## ABOUT THIS EXERCISE
Repeat only the stretch of lines below that runs from the line with "You are a computer-use agent. Viewport: 1600px" through the line with "Task: Open the My Portfolio menu", unaltered.

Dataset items
--- START ---

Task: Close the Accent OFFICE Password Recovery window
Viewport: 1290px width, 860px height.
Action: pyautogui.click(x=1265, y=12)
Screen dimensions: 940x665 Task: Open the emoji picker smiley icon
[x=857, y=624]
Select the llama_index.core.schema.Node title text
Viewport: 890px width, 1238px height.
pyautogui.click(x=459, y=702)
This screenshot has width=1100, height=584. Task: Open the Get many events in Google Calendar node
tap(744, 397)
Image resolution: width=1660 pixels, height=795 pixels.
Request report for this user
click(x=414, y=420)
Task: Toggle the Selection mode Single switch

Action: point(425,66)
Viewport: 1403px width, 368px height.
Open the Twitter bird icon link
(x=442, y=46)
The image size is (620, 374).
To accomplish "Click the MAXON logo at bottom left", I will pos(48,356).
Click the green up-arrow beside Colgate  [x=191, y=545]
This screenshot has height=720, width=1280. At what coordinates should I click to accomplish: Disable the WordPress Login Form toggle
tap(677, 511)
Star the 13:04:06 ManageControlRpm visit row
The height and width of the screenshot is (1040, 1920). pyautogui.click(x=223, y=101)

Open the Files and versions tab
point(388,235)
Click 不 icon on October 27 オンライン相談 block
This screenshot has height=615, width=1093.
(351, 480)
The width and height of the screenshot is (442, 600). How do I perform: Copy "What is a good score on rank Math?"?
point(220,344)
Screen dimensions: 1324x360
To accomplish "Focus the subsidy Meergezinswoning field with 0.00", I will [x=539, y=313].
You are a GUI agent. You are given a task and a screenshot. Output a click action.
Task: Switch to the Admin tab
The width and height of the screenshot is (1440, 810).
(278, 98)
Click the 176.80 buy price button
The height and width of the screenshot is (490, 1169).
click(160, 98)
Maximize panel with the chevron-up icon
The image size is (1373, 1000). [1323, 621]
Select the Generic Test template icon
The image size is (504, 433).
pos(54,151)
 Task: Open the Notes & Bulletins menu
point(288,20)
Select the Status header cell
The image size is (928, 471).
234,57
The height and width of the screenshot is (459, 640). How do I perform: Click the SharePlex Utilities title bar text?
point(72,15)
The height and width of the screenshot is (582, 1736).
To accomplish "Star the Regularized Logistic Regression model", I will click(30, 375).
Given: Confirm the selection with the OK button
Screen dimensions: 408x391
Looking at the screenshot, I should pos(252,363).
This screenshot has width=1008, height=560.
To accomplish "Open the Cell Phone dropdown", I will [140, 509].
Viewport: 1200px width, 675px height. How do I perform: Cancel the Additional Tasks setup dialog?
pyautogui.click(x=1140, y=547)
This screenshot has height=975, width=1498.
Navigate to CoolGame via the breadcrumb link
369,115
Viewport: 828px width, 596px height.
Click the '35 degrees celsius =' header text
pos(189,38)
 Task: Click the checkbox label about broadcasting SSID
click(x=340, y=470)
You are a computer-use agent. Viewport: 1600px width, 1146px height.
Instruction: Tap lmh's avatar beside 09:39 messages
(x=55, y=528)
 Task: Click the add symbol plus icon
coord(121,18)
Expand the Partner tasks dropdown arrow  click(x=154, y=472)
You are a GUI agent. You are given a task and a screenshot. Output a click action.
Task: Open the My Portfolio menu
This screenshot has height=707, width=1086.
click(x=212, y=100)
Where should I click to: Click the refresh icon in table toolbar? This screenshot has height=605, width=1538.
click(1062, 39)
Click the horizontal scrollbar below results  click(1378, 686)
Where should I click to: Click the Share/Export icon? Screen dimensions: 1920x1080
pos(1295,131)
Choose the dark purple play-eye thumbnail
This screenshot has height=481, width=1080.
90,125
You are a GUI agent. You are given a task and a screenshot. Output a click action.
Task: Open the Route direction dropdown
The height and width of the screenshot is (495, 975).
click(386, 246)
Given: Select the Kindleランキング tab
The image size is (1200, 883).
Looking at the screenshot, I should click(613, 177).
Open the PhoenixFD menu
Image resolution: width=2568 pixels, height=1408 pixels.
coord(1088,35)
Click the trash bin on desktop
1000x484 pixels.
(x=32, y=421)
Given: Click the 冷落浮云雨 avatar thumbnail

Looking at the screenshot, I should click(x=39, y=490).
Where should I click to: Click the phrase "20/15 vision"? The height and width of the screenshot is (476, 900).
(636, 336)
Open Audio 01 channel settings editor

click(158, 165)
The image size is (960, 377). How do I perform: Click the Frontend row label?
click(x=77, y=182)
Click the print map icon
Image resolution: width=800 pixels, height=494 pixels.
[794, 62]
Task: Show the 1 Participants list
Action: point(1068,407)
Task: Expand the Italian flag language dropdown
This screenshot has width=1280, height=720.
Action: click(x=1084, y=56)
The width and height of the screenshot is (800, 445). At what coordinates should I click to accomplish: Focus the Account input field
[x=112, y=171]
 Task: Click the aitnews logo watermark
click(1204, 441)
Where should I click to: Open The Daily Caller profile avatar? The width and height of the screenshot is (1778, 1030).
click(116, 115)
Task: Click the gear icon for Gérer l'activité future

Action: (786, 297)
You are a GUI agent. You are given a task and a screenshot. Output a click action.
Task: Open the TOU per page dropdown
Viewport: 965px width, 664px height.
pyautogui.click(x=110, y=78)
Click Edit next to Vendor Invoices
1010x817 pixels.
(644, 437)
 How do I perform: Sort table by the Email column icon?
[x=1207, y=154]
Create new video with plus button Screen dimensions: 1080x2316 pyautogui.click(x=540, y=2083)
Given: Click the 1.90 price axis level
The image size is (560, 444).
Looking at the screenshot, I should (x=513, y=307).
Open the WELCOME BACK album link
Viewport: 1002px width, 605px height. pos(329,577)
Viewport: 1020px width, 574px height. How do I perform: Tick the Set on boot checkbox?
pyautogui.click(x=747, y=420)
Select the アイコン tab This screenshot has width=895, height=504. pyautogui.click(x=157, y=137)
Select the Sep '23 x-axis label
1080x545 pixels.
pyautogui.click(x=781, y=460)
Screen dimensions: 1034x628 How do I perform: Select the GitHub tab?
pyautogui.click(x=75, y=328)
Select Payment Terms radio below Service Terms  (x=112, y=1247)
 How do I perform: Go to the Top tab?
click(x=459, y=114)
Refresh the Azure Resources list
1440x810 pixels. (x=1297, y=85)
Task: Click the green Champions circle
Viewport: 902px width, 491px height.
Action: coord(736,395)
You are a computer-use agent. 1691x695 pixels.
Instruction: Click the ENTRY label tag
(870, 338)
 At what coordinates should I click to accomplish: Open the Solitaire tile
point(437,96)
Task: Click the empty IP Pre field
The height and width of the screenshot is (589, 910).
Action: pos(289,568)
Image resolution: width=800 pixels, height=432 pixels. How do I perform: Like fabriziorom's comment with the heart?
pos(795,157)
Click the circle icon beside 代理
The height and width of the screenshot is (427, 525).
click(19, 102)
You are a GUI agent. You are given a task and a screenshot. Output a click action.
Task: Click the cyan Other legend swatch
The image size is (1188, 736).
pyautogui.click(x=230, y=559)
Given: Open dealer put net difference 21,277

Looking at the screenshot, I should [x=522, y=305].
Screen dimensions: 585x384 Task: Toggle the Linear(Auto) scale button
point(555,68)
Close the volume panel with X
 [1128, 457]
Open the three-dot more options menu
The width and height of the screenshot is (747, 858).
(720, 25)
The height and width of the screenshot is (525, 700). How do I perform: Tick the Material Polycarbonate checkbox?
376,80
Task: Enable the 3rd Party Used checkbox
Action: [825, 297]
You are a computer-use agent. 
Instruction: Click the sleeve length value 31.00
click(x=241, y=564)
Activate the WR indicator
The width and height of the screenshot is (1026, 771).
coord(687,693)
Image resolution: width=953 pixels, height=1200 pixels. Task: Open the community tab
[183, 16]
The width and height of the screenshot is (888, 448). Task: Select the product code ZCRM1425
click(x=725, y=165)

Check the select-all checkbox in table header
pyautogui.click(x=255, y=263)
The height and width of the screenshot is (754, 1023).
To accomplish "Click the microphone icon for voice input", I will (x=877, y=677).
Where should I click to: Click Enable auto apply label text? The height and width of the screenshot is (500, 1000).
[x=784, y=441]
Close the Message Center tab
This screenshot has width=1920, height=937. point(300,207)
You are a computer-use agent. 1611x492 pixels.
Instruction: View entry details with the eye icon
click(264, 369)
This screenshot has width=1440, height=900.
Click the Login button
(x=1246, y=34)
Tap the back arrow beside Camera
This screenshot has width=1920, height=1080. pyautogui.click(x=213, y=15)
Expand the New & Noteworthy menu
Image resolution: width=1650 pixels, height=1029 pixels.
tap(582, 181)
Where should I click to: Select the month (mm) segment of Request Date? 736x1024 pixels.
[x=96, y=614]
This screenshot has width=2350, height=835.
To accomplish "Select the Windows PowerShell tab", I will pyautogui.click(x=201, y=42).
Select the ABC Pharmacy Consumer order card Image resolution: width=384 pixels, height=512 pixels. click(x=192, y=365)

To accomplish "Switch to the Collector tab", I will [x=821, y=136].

--- END ---

## WRITTEN ANSWER
You are a computer-use agent. Viewport: 1600px width, 1146px height.
Instruction: Tap lmh's avatar beside 09:39 messages
(x=55, y=528)
 Task: Click the add symbol plus icon
coord(121,18)
Expand the Partner tasks dropdown arrow  click(x=154, y=472)
You are a GUI agent. You are given a task and a screenshot. Output a click action.
Task: Open the My Portfolio menu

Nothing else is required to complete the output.